Sylvia Olden Lee (1917-2004) was among the greatest vocal coaches of the 20th century, and an extraordinary music teacher. As a talented young performer, she played for Franklin Delano Roosevelt at his first inauguration at the age of 16. A classical musician fiercely proud of her African-American origin, Sylvia successfully rectified the once-prevalent misconception that the spiritual was inferior to the canon of classical music. She was a go-to person, in Europe and America, for countless promising singers trying to break into the world of opera and concert recitals. She worked with singers including: Elisabeth Schumann, Kathleen Battle, Gerhard Hüsch, William Warfield, and Jessye Norman, among others.

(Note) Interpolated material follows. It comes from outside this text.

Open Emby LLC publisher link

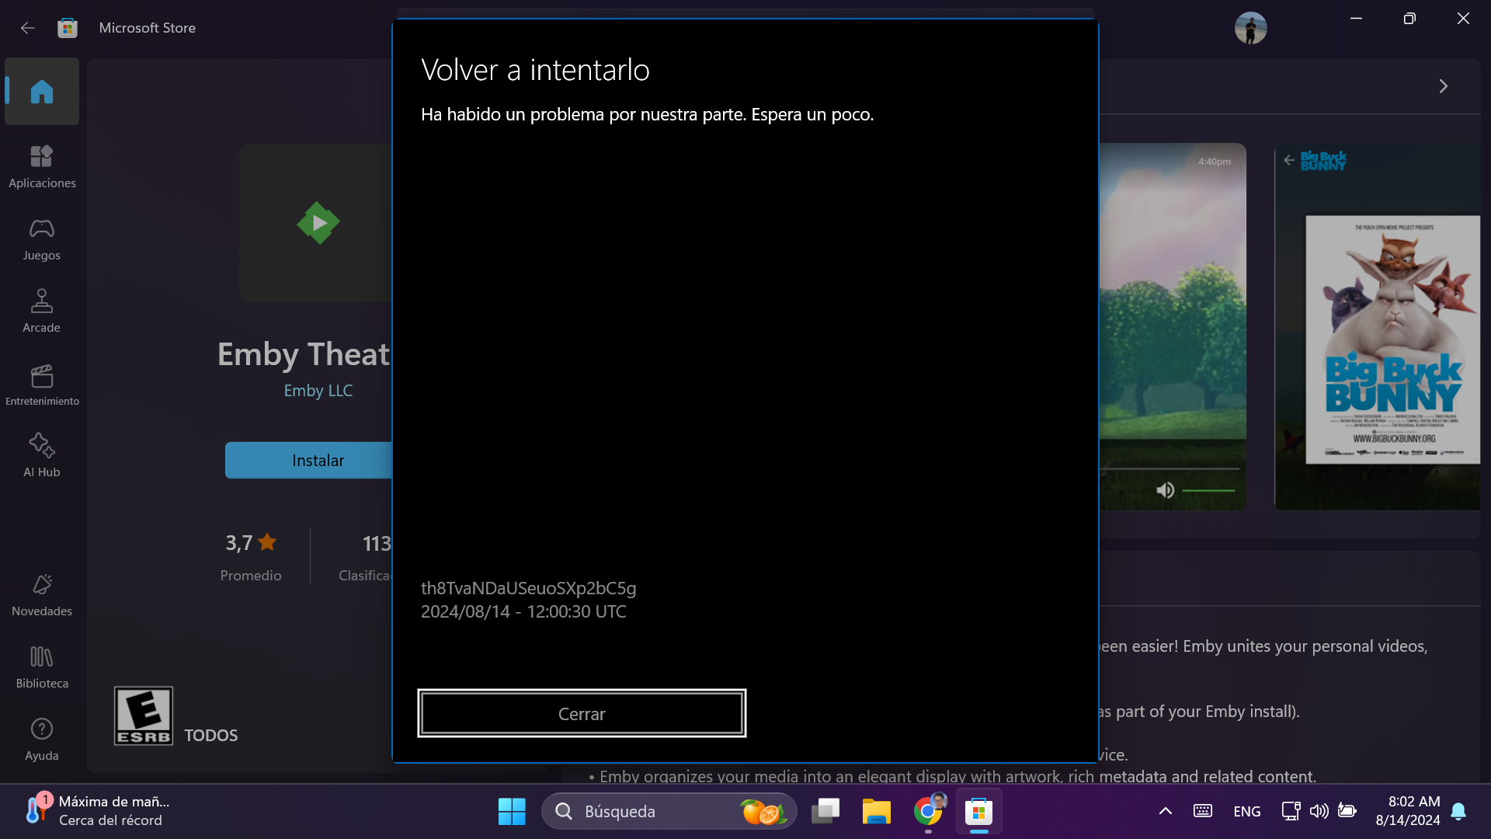pos(318,391)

Sylvia Olden Lee’s great passion, and most enduring legacy, was her 60-plus years in teaching. In this field, she displayed an energy, enthusiasm, and endurance that was authentic, borne of her unflagging faith in a better future for all mankind. Fearless in the face of controversy, Sylvia toured in 1942 with the great, and later much-maligned Paul Robeson.

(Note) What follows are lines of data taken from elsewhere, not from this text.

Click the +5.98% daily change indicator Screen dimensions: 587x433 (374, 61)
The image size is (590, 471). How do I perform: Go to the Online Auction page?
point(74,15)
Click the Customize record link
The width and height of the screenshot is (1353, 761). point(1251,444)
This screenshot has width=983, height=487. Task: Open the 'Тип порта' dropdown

“Sylvia’s truth-telling teaching was intended to lift the human spirit through music,” said Lynn J. Yen, Founder and Executive Director of the Foundation for the Revival of Classical Culture. “She wanted…us to realize, as she [often] said, that we are all one human race, and to discover that universal harmony is the natural condition of mankind. For Sylvia, music was the most powerful weapon…to achieve that objective. She believed that ‘Where words divide, music unites.’”
To that end, Sylvia developed a program entitled “Project SYLVIA (Saving Young Lyric Voices In Advance).” This program entailed a comprehensive approach to teaching voice training and proper voice placement, in the national school system, from grade school through high school. It also focused on the preservation, maintenance, and development of the vocal capabilities of matured professional and non-professional singers. Within the last decade of her life, Ms. Lee was involved in a non-stop crusade to re-popularize classical musical performance and education among all youth. “The great voices of the operatic stage are singing in the garages, waiting on tables, and singing in the showers of our country,” she often said.
On June 29, 2017, the occasion of Sylvia’s 100th birthday, the Foundation for the Revival of Classical Culture anticipates that at least 1,000 of the people that attend Carnegie Hall for the tribute will be between the ages of 11 and 18. In addition, the Foundation hopes to form a ‘June 29 Movement,’ a choral association and network of persons devoted to the research, performance, and teaching of spirituals and other elements of the classical repertoire.
All who share an enthusiasm for this task are heartily encouraged to attend the June 29th Carnegie Hall concert and to help alert others to it.